■ **EXERCISE AIM**
Please return all of the data exactly as written.

——————

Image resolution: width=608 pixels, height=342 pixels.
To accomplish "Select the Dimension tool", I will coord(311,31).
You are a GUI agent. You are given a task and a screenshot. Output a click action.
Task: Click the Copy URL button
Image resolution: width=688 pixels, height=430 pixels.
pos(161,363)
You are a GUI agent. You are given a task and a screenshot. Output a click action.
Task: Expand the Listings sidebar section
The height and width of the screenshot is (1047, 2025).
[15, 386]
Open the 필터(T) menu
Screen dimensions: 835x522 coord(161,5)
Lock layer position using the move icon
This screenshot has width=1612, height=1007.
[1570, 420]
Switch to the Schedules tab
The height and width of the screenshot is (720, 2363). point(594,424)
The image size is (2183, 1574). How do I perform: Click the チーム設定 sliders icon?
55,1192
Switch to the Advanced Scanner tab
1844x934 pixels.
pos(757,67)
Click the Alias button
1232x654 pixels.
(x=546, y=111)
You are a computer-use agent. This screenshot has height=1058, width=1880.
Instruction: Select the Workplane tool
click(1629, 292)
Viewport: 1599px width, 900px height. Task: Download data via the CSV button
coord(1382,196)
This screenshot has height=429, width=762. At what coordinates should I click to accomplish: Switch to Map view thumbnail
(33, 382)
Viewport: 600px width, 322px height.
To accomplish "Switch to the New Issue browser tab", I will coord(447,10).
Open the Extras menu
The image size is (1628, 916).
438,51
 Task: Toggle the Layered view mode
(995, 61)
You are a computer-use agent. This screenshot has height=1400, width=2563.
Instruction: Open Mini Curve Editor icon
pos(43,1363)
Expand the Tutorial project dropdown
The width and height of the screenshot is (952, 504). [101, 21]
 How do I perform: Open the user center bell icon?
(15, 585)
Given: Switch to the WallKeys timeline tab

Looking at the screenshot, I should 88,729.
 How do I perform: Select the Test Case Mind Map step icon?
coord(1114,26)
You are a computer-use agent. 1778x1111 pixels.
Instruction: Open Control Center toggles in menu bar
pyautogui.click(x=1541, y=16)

——————

■ **TASK OUTPUT**
Image resolution: width=608 pixels, height=342 pixels.
To accomplish "Select the Dimension tool", I will coord(311,31).
You are a GUI agent. You are given a task and a screenshot. Output a click action.
Task: Click the Copy URL button
Image resolution: width=688 pixels, height=430 pixels.
pos(161,363)
You are a GUI agent. You are given a task and a screenshot. Output a click action.
Task: Expand the Listings sidebar section
The height and width of the screenshot is (1047, 2025).
[15, 386]
Open the 필터(T) menu
Screen dimensions: 835x522 coord(161,5)
Lock layer position using the move icon
This screenshot has width=1612, height=1007.
[1570, 420]
Switch to the Schedules tab
The height and width of the screenshot is (720, 2363). point(594,424)
The image size is (2183, 1574). How do I perform: Click the チーム設定 sliders icon?
55,1192
Switch to the Advanced Scanner tab
1844x934 pixels.
pos(757,67)
Click the Alias button
1232x654 pixels.
(x=546, y=111)
You are a computer-use agent. This screenshot has height=1058, width=1880.
Instruction: Select the Workplane tool
click(1629, 292)
Viewport: 1599px width, 900px height. Task: Download data via the CSV button
coord(1382,196)
This screenshot has height=429, width=762. At what coordinates should I click to accomplish: Switch to Map view thumbnail
(33, 382)
Viewport: 600px width, 322px height.
To accomplish "Switch to the New Issue browser tab", I will coord(447,10).
Open the Extras menu
The image size is (1628, 916).
438,51
 Task: Toggle the Layered view mode
(995, 61)
You are a computer-use agent. This screenshot has height=1400, width=2563.
Instruction: Open Mini Curve Editor icon
pos(43,1363)
Expand the Tutorial project dropdown
The width and height of the screenshot is (952, 504). [101, 21]
 How do I perform: Open the user center bell icon?
(15, 585)
Given: Switch to the WallKeys timeline tab

Looking at the screenshot, I should 88,729.
 How do I perform: Select the Test Case Mind Map step icon?
coord(1114,26)
You are a computer-use agent. 1778x1111 pixels.
Instruction: Open Control Center toggles in menu bar
pyautogui.click(x=1541, y=16)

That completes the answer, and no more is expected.